Step-by-Step Solution:
Step 1: From statement I, we know that the chairman visited the Accounts department on the Monday of the second week of September. We also know that the Purchase department was visited on an earlier occasion, but this earlier occasion could be the Monday of the first week of September, or any suitable Monday in previous months. Step 2: Statement I alone does not specify whether that earlier occasion was the immediately previous Monday or some Monday many weeks earlier. Therefore, statement I alone cannot fix the date or even the exact week number of the Purchase visit. Step 3: From statement II, we know that in the sequence of visits there is a pattern Stores then Purchase then Accounts, with Purchase immediately after Stores and before Accounts. There is no information about which month or week this sequence occurs, nor whether Accounts in this sequence is the same Accounts visit mentioned in September in statement I. Step 4: Combining statements I and II, we might naturally guess that the Accounts visit in the order Stores, Purchase, Accounts is the same Accounts visit in the second week of September. However, even if we assume this, the data still do not force the exact week of the Purchase visit. Step 5: Suppose the Accounts visit in the second week of September is the one referred to in statement II. Then the Purchase visit occurred at some earlier Monday visit between a Stores visit and that Accounts visit. The Stores and Purchase visits could have occurred in late August or in the first week of September, or even earlier, depending on how the sequence of Monday visits and the third week gaps line up in the calendar. Multiple schedules can satisfy both statements. Step 6: Additionally, nothing prevents the possibility that the chairman visits Accounts more than once. If there are multiple Accounts visits, then the sequence Stores, Purchase, Accounts may correspond to a different run of Mondays than the September Accounts visit, which makes the date of the Purchase visit even more ambiguous. Step 7: Because there are several possible ways to place the Stores, Purchase, and Accounts visits in the calendar while satisfying all the given conditions, the specific time of the Purchase department visit cannot be uniquely determined from these statements.

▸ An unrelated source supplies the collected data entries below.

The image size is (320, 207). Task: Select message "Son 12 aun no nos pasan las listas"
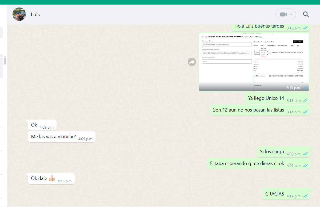[248, 110]
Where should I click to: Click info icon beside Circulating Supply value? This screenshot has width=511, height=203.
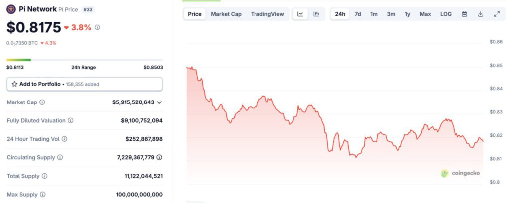(159, 157)
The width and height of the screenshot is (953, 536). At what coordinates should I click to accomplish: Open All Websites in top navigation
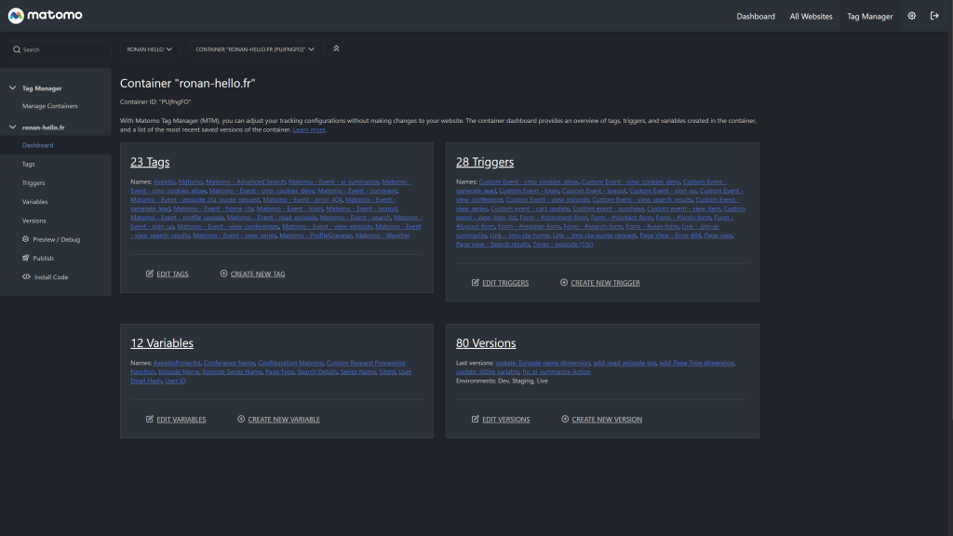[811, 16]
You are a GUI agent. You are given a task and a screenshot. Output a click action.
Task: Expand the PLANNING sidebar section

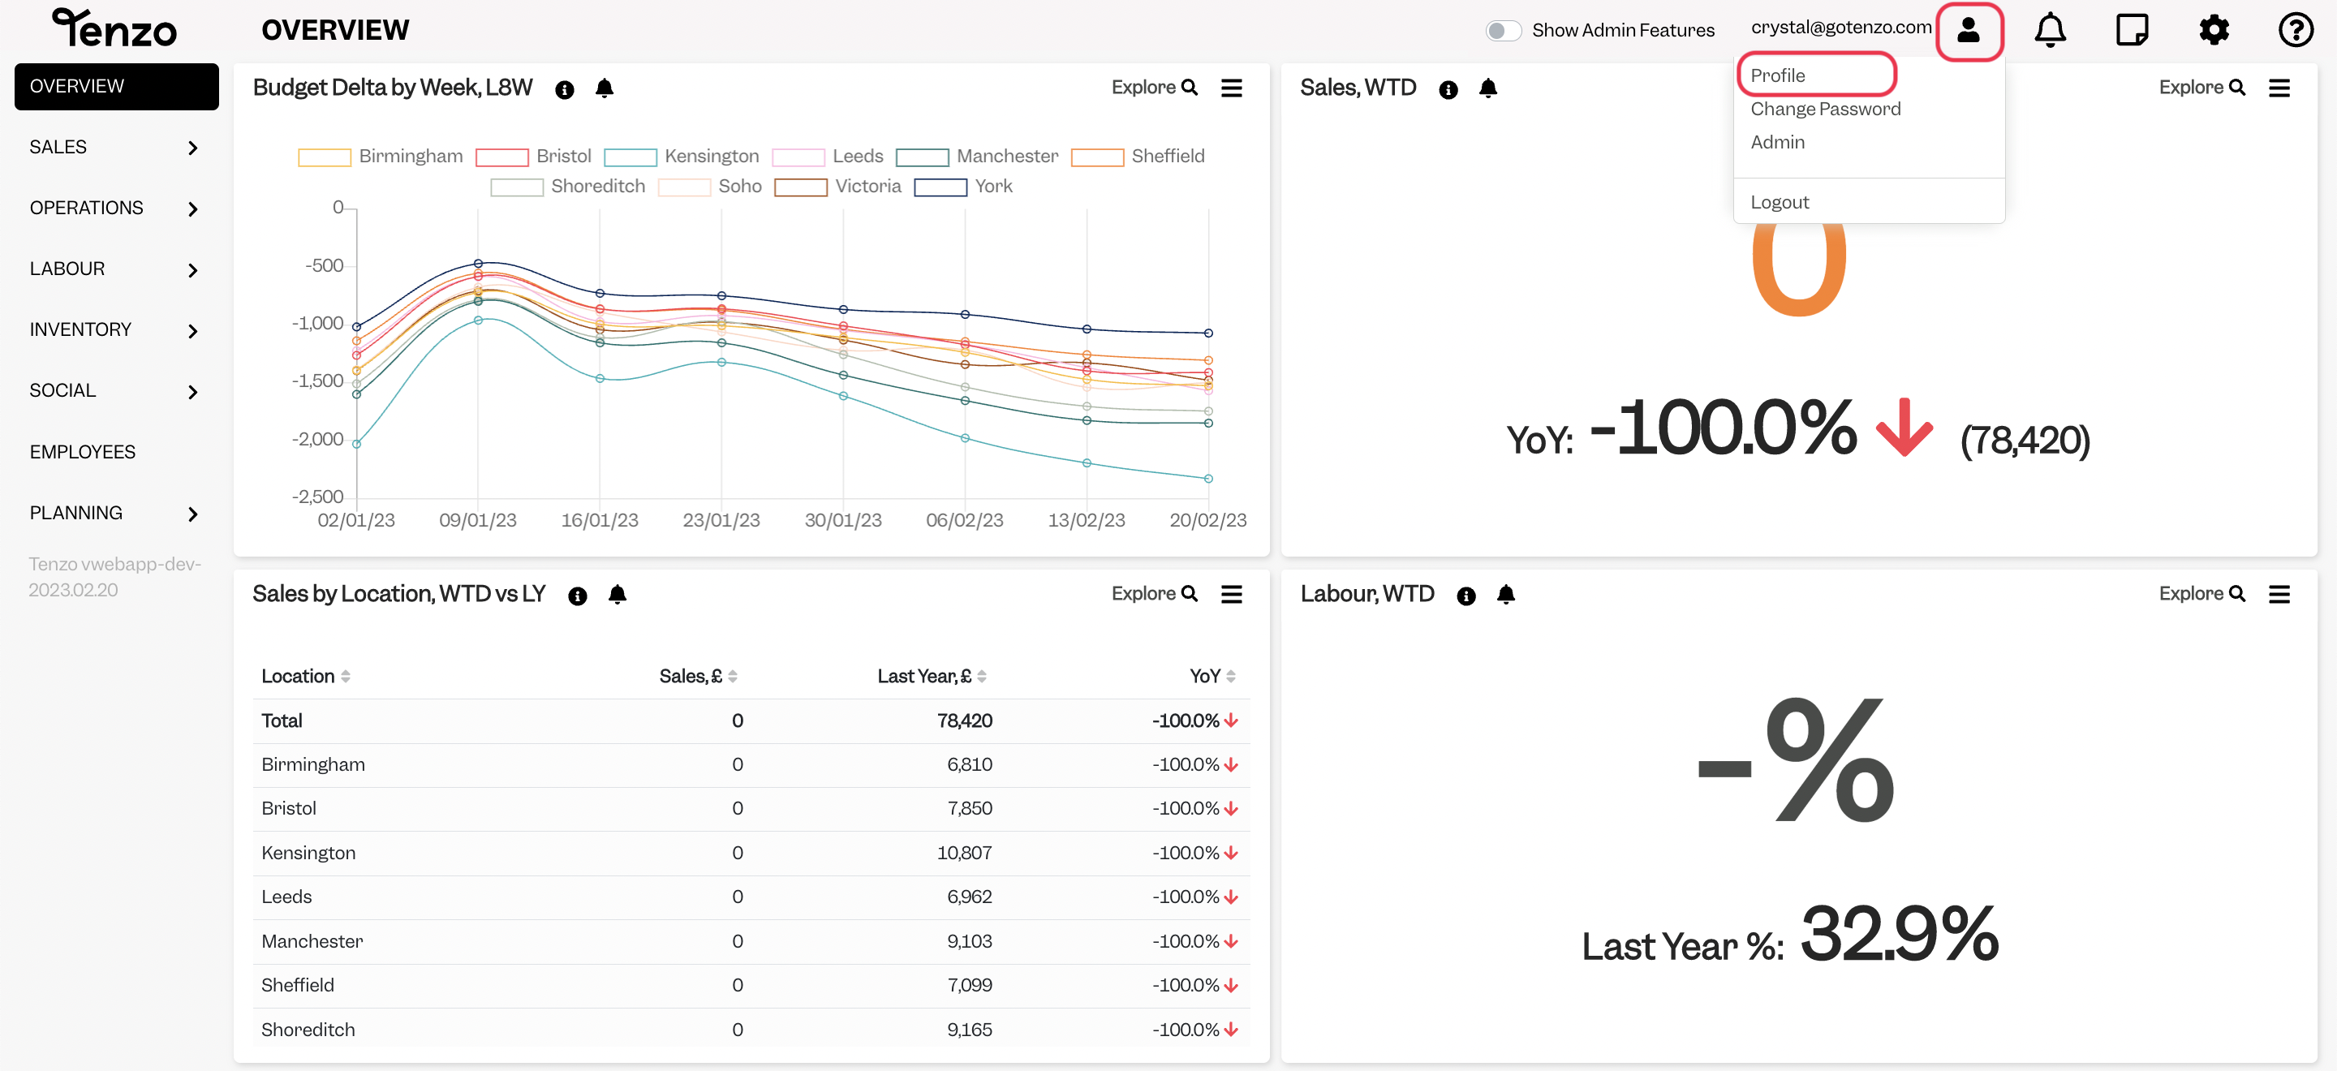pyautogui.click(x=115, y=513)

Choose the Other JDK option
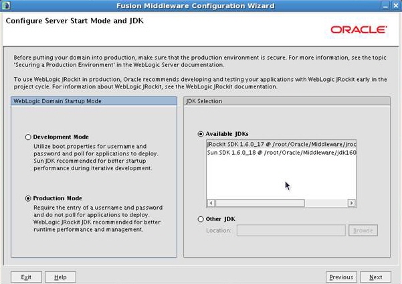click(x=201, y=219)
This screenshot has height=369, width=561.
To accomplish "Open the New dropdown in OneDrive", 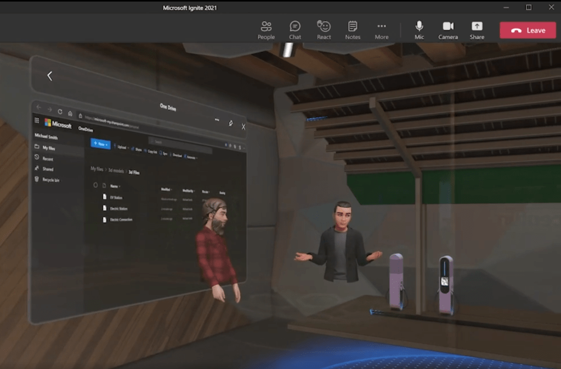I will (100, 144).
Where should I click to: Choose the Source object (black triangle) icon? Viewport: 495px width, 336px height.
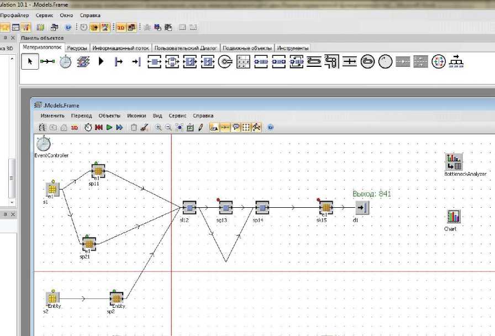pos(101,62)
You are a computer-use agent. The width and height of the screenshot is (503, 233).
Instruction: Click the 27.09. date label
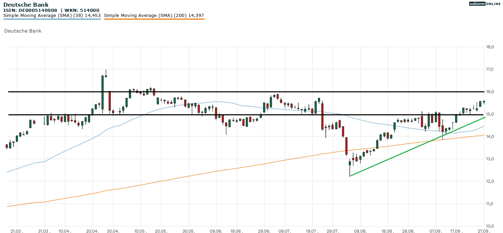(x=484, y=231)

Verification / Alternative check:
To verify, imagine two different timelines that both satisfy all given information. In the first, the sequence Stores, Purchase, Accounts might be placed so that Purchase falls on the first Monday of September and Accounts on the second Monday. In another, the same three visits could occur entirely in August, with a different Accounts visit taking place in the second week of September. Since both timelines match statements I and II, yet they assign different dates to the Purchase visit, the answer is not uniquely determined. This confirms that the data are insufficient.


Why Other Options Are Wrong:
Option A claims that statement I alone is sufficient, but as seen, it only says that the Purchase visit occurred sometime before the September Accounts visit, which is too vague. Option B claims that statement II alone is sufficient, which is clearly false because II contains no calendar reference. Option C suggests that either statement alone could be sufficient, which is also incorrect. Option D claims that both statements together are necessary and sufficient, which fails because the combined data still allow many possible placements for the Purchase visit. Only option E correctly states that even both statements together are not sufficient.


Common Pitfalls:
Learners often assume that phrases like earlier occasion and immediately after force a very tight schedule without checking whether multiple months and repeated visits are allowed. Another common mistake is to treat the September Accounts visit as the only such visit, although the problem never makes that explicit. In data sufficiency, we must avoid adding extra assumptions beyond what is stated clearly.


Final Answer:
The data even in both statements together are not sufficient to answer the question, so the correct option is E.